Friday, September 3, 2010

Cooking Fresh Beans - When to Salt?

I don't know where it started, but some people (you know the ones) say you shouldn't add salt when cooking beans. Now, I'm fairly sure these people are talking about dried beans, but I wanted to try this out with some fresh beans, because they are all over the market right now. I can always try dry beans later.  I got six different types, Perignon, Coco, Calypso, Pink Butter, Cannellini, and Flageolet. I tried them with and without salt, what follows is how to cook them with salt.
Salt and water brine, at a 3.2% salt concentration
Shelling Beans
Garlic Cloves
Thyme Sprigs
Black Peppercorns
Place the shelled shelling beans into a bag and cover them with the brine, they shouldn't be swimming in a lot of extra liquid. Add a few whole garlic cloves (I did not bruise or smash them, only peeled), sprigs of thyme, and black peppercorns depending on how much you like those things and how many beans you have. Seal the bag, making sure to get all of the air out, and place it in a pot of boiling water. Cover the pot and turn the flame down so it maintains a temperature between 205-210F. Cook, stirring every 20 minutes for 1 hour and 15 minutes.
The overcooked, unsalted calypso beans.

Properly cooked/seasoned beans (any mashed bits are from the garlic cloves)
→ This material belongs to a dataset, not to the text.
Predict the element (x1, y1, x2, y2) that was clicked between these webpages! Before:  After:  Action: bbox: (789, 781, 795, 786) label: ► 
I bagged all of the different types of beans separately, but I cooked them all in the same pot of water at the same time. They were all done, to what I thought was perfection, at the same time, regardless of the variety. The only exception was the unsalted. The unsalted beans were slightly over cooked and tasted watery (even after adding salt after cooking).
I conclude that cooking fresh shelling beans in heavily salted water is good for their flavor and texture. It seasons them on the inside and prevents them from overcooking. Be warned that cooking them in this high of a salt solution will prevent you from using this liquid directly(the beans are awesome on their own, they could even take more salt if you love that sort of thing,). However, the liquid will taste too salty to most people. You could back it down to 2.2% brine, but then the inside of your beans wont be as nicely seasoned. I prefer this method because you still can use all of that glorious bean cooking liquid to season other stuff and the inside of these beans are creamy and seasoned.